BEGIN Records supplied
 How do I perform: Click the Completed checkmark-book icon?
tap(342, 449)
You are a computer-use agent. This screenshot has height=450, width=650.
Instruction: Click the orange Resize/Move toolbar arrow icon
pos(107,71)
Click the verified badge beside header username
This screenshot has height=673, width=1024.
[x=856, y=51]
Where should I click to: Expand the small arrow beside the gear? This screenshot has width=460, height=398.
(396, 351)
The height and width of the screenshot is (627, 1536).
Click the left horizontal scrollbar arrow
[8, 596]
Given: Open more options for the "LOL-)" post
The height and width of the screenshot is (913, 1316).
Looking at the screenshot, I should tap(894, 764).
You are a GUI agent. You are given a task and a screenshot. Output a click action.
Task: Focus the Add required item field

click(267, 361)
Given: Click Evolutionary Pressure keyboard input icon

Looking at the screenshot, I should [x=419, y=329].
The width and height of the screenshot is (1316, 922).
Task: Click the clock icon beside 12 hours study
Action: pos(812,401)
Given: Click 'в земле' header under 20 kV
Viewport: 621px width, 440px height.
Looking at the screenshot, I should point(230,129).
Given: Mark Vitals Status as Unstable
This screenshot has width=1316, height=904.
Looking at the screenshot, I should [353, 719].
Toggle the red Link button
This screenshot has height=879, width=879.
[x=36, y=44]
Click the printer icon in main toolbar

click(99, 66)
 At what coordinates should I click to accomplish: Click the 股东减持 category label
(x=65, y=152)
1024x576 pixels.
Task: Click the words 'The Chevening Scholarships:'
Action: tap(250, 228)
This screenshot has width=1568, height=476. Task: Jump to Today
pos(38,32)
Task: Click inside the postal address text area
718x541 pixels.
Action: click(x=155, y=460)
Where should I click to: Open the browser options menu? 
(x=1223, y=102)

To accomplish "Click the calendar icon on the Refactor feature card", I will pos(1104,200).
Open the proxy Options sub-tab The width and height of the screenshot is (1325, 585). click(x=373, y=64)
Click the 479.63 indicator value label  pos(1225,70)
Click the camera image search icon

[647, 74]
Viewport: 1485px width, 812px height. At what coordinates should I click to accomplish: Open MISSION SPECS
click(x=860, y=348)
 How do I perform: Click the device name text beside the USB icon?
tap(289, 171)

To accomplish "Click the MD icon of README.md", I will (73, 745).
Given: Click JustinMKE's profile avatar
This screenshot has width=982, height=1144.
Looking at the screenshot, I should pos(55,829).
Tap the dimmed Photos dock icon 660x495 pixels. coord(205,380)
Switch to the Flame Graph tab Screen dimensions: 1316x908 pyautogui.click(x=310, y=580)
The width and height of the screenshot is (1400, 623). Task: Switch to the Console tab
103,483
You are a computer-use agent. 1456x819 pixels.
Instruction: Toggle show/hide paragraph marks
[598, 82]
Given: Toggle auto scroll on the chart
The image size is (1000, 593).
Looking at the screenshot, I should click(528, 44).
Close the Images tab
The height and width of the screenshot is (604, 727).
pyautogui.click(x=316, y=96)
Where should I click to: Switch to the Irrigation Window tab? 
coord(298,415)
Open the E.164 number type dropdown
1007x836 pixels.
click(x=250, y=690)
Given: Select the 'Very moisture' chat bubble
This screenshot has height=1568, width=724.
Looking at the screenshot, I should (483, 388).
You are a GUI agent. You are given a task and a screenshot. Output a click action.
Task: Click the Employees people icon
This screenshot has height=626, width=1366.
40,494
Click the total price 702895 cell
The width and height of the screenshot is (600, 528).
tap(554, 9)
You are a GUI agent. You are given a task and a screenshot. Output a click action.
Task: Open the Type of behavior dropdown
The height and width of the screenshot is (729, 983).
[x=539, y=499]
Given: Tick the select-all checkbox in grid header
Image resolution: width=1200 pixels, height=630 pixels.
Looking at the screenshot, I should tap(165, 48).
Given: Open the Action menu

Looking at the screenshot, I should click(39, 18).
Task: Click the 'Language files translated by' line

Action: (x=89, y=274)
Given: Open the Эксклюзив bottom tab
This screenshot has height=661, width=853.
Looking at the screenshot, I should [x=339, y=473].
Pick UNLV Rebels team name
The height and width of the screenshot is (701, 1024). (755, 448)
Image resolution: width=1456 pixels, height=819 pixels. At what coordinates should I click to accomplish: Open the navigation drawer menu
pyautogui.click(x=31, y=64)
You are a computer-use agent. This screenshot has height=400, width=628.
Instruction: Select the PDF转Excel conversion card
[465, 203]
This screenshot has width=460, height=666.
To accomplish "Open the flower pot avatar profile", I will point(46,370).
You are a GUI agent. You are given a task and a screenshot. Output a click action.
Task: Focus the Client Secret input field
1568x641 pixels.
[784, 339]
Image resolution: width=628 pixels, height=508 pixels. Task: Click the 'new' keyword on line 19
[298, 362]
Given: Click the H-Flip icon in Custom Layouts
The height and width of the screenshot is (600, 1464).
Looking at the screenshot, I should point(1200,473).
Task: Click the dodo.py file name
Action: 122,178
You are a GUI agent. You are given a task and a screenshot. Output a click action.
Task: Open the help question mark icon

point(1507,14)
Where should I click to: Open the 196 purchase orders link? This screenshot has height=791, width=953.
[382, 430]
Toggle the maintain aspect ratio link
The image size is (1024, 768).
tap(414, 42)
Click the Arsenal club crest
END Records supplied
Short problem:
Return every line of the records above as a JSON list of strings, one string per line, and omit any blank lines.

Response:
[
  " How do I perform: Click the Completed checkmark-book icon?",
  "tap(342, 449)",
  "You are a computer-use agent. This screenshot has height=450, width=650.",
  "Instruction: Click the orange Resize/Move toolbar arrow icon",
  "pos(107,71)",
  "Click the verified badge beside header username",
  "This screenshot has height=673, width=1024.",
  "[x=856, y=51]",
  "Where should I click to: Expand the small arrow beside the gear? This screenshot has width=460, height=398.",
  "(396, 351)",
  "The height and width of the screenshot is (627, 1536).",
  "Click the left horizontal scrollbar arrow",
  "[8, 596]",
  "Given: Open more options for the \"LOL-)\" post",
  "The height and width of the screenshot is (913, 1316).",
  "Looking at the screenshot, I should tap(894, 764).",
  "You are a GUI agent. You are given a task and a screenshot. Output a click action.",
  "Task: Focus the Add required item field",
  "click(267, 361)",
  "Given: Click Evolutionary Pressure keyboard input icon",
  "Looking at the screenshot, I should [x=419, y=329].",
  "The width and height of the screenshot is (1316, 922).",
  "Task: Click the clock icon beside 12 hours study",
  "Action: pos(812,401)",
  "Given: Click 'в земле' header under 20 kV",
  "Viewport: 621px width, 440px height.",
  "Looking at the screenshot, I should point(230,129).",
  "Given: Mark Vitals Status as Unstable",
  "This screenshot has width=1316, height=904.",
  "Looking at the screenshot, I should [353, 719].",
  "Toggle the red Link button",
  "This screenshot has height=879, width=879.",
  "[x=36, y=44]",
  "Click the printer icon in main toolbar",
  "click(99, 66)",
  " At what coordinates should I click to accomplish: Click the 股东减持 category label",
  "(x=65, y=152)",
  "1024x576 pixels.",
  "Task: Click the words 'The Chevening Scholarships:'",
  "Action: tap(250, 228)",
  "This screenshot has width=1568, height=476. Task: Jump to Today",
  "pos(38,32)",
  "Task: Click inside the postal address text area",
  "718x541 pixels.",
  "Action: click(x=155, y=460)",
  "Where should I click to: Open the browser options menu? ",
  "(x=1223, y=102)",
  "To accomplish \"Click the calendar icon on the Refactor feature card\", I will pos(1104,200).",
  "Open the proxy Options sub-tab The width and height of the screenshot is (1325, 585). click(x=373, y=64)",
  "Click the 479.63 indicator value label  pos(1225,70)",
  "Click the camera image search icon",
  "[647, 74]",
  "Viewport: 1485px width, 812px height. At what coordinates should I click to accomplish: Open MISSION SPECS",
  "click(x=860, y=348)",
  " How do I perform: Click the device name text beside the USB icon?",
  "tap(289, 171)",
  "To accomplish \"Click the MD icon of README.md\", I will (73, 745).",
  "Given: Click JustinMKE's profile avatar",
  "This screenshot has width=982, height=1144.",
  "Looking at the screenshot, I should pos(55,829).",
  "Tap the dimmed Photos dock icon 660x495 pixels. coord(205,380)",
  "Switch to the Flame Graph tab Screen dimensions: 1316x908 pyautogui.click(x=310, y=580)",
  "The width and height of the screenshot is (1400, 623). Task: Switch to the Console tab",
  "103,483",
  "You are a computer-use agent. 1456x819 pixels.",
  "Instruction: Toggle show/hide paragraph marks",
  "[598, 82]",
  "Given: Toggle auto scroll on the chart",
  "The image size is (1000, 593).",
  "Looking at the screenshot, I should click(528, 44).",
  "Close the Images tab",
  "The height and width of the screenshot is (604, 727).",
  "pyautogui.click(x=316, y=96)",
  "Where should I click to: Switch to the Irrigation Window tab? ",
  "coord(298,415)",
  "Open the E.164 number type dropdown",
  "1007x836 pixels.",
  "click(x=250, y=690)",
  "Given: Select the 'Very moisture' chat bubble",
  "This screenshot has height=1568, width=724.",
  "Looking at the screenshot, I should (483, 388).",
  "You are a GUI agent. You are given a task and a screenshot. Output a click action.",
  "Task: Click the Employees people icon",
  "This screenshot has height=626, width=1366.",
  "40,494",
  "Click the total price 702895 cell",
  "The width and height of the screenshot is (600, 528).",
  "tap(554, 9)",
  "You are a GUI agent. You are given a task and a screenshot. Output a click action.",
  "Task: Open the Type of behavior dropdown",
  "The height and width of the screenshot is (729, 983).",
  "[x=539, y=499]",
  "Given: Tick the select-all checkbox in grid header",
  "Image resolution: width=1200 pixels, height=630 pixels.",
  "Looking at the screenshot, I should tap(165, 48).",
  "Given: Open the Action menu",
  "Looking at the screenshot, I should click(39, 18).",
  "Task: Click the 'Language files translated by' line",
  "Action: (x=89, y=274)",
  "Given: Open the Эксклюзив bottom tab",
  "This screenshot has height=661, width=853.",
  "Looking at the screenshot, I should [x=339, y=473].",
  "Pick UNLV Rebels team name",
  "The height and width of the screenshot is (701, 1024). (755, 448)",
  "Image resolution: width=1456 pixels, height=819 pixels. At what coordinates should I click to accomplish: Open the navigation drawer menu",
  "pyautogui.click(x=31, y=64)",
  "You are a computer-use agent. This screenshot has height=400, width=628.",
  "Instruction: Select the PDF转Excel conversion card",
  "[465, 203]",
  "This screenshot has width=460, height=666.",
  "To accomplish \"Open the flower pot avatar profile\", I will point(46,370).",
  "You are a GUI agent. You are given a task and a screenshot. Output a click action.",
  "Task: Focus the Client Secret input field",
  "1568x641 pixels.",
  "[784, 339]",
  "Image resolution: width=628 pixels, height=508 pixels. Task: Click the 'new' keyword on line 19",
  "[298, 362]",
  "Given: Click the H-Flip icon in Custom Layouts",
  "The height and width of the screenshot is (600, 1464).",
  "Looking at the screenshot, I should point(1200,473).",
  "Task: Click the dodo.py file name",
  "Action: 122,178",
  "You are a GUI agent. You are given a task and a screenshot. Output a click action.",
  "Task: Open the help question mark icon",
  "point(1507,14)",
  "Where should I click to: Open the 196 purchase orders link? This screenshot has height=791, width=953.",
  "[382, 430]",
  "Toggle the maintain aspect ratio link",
  "The image size is (1024, 768).",
  "tap(414, 42)",
  "Click the Arsenal club crest"
]